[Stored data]
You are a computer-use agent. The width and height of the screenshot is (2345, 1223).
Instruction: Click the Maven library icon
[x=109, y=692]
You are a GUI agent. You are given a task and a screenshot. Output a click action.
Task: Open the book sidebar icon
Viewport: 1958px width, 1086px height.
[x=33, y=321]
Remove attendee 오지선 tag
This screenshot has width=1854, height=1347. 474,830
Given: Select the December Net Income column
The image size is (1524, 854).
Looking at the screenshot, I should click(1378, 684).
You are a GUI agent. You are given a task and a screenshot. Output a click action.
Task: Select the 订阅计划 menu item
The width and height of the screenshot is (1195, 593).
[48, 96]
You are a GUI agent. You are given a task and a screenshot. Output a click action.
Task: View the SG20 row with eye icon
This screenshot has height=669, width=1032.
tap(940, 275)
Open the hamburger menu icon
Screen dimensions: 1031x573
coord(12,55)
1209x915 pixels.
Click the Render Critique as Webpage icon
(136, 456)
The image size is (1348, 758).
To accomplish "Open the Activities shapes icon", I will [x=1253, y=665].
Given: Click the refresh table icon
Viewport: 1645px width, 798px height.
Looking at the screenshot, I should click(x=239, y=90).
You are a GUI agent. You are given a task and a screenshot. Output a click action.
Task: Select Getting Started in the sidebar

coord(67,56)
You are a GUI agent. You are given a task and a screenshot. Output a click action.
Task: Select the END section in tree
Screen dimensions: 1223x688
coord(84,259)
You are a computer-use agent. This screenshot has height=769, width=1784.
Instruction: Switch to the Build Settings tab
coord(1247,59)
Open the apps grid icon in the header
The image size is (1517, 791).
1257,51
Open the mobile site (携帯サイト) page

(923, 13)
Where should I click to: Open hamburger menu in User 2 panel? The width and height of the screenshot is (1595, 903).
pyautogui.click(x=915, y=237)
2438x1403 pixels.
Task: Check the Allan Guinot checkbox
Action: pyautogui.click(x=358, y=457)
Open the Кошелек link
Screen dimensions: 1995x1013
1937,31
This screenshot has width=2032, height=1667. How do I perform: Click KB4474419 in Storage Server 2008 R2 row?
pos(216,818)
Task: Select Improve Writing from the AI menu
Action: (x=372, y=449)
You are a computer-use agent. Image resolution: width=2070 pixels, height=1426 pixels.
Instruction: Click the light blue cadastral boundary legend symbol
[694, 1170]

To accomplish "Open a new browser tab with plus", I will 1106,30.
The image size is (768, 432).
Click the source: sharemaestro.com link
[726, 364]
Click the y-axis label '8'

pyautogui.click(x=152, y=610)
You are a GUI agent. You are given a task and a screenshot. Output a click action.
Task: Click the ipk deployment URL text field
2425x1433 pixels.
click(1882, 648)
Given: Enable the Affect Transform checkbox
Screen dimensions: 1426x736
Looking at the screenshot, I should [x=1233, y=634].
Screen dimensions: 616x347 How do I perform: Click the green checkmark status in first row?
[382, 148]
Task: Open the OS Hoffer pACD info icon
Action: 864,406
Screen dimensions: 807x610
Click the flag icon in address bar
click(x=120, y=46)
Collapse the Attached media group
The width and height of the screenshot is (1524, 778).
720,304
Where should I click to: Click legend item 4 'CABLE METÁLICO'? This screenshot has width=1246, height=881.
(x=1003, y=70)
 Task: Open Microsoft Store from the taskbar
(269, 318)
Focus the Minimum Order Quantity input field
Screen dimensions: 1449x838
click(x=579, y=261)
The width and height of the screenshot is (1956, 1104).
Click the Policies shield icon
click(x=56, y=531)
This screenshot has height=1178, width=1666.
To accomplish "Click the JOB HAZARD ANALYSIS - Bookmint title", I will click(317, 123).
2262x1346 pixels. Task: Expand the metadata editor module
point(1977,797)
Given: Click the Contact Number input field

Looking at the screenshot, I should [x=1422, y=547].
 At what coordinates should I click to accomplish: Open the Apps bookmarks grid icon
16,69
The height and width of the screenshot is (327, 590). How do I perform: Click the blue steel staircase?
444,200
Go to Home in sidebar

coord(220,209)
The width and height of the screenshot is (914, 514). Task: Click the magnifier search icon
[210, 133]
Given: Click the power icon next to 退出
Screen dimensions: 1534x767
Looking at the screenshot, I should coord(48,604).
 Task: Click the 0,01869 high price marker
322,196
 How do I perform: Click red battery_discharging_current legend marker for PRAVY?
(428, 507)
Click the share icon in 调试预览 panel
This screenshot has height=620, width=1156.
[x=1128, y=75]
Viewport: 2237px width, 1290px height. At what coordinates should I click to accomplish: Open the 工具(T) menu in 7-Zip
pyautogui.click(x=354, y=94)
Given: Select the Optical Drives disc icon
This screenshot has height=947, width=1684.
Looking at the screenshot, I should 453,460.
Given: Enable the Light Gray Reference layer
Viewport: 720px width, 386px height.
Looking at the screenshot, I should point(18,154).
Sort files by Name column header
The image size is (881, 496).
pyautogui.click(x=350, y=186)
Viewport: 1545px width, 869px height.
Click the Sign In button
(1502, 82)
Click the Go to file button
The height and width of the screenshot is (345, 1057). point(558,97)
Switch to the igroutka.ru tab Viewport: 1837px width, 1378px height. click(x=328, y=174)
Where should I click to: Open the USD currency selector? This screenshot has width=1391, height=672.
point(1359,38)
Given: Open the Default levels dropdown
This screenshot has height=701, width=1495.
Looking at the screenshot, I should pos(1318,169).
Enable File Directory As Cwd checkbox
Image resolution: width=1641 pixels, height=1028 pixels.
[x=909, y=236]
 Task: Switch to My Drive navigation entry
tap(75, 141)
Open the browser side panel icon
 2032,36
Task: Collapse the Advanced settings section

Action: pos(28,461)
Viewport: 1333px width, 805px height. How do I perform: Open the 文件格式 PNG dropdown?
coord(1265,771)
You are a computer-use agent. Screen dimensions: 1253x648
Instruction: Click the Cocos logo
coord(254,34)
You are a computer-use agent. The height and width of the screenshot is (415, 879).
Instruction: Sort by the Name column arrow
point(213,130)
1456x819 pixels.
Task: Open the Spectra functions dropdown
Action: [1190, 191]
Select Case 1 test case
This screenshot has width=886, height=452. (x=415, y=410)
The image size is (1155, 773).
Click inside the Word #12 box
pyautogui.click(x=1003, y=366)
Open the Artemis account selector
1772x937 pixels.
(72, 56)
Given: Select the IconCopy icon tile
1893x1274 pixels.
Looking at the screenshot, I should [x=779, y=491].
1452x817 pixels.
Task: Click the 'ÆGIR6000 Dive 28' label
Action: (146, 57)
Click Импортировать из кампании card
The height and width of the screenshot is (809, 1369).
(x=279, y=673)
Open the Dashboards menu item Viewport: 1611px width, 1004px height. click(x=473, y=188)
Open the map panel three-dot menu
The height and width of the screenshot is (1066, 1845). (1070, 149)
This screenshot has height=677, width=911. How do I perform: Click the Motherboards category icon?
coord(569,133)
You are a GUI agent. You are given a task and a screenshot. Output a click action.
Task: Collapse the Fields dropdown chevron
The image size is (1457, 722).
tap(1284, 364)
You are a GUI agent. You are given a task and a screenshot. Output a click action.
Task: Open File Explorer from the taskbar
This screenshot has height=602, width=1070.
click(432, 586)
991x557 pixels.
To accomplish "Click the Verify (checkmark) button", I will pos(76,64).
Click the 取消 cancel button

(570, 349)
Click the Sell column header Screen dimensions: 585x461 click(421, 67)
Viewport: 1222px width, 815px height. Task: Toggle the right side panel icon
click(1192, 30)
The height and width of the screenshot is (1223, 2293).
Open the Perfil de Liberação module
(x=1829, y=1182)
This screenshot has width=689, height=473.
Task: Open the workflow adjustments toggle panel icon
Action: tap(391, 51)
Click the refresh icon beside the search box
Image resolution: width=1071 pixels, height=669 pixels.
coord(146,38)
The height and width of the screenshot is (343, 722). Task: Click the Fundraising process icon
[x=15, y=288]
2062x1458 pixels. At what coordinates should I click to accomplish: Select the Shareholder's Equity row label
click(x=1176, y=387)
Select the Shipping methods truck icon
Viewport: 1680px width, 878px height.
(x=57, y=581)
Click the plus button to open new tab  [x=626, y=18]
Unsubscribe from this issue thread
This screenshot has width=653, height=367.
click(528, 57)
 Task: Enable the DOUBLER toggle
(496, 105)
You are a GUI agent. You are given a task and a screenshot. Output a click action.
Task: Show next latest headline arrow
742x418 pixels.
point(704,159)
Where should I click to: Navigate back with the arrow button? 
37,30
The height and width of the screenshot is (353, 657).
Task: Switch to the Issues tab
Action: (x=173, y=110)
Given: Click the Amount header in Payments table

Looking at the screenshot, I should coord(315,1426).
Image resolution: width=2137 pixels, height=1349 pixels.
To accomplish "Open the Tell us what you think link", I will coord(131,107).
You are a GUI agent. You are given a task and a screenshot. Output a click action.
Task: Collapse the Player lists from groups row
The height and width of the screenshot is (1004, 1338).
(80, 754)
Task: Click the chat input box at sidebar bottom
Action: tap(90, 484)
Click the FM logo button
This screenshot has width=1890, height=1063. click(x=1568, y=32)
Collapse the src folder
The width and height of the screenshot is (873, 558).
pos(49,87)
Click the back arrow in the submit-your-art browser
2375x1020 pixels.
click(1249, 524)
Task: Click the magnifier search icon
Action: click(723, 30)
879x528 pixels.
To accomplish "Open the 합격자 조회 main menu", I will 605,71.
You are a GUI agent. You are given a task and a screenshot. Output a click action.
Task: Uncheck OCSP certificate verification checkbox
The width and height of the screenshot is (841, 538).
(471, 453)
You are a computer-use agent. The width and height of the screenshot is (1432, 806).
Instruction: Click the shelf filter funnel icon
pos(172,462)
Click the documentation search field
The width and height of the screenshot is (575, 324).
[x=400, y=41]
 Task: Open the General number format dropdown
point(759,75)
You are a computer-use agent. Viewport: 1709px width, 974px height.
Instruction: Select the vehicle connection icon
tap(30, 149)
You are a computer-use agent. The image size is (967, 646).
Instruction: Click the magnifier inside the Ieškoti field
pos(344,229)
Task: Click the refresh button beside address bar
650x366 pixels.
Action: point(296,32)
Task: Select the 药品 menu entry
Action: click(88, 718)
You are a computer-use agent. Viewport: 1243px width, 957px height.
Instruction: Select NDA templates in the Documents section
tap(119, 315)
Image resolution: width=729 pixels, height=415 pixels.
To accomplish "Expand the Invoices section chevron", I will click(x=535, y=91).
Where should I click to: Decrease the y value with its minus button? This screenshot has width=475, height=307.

* **Task objective**:
Give back the lines of the data exactly as they are written, from the first line through the line containing "Task: Open the book sidebar icon".

* **Your solution**:
You are a computer-use agent. The width and height of the screenshot is (2345, 1223).
Instruction: Click the Maven library icon
[x=109, y=692]
You are a GUI agent. You are given a task and a screenshot. Output a click action.
Task: Open the book sidebar icon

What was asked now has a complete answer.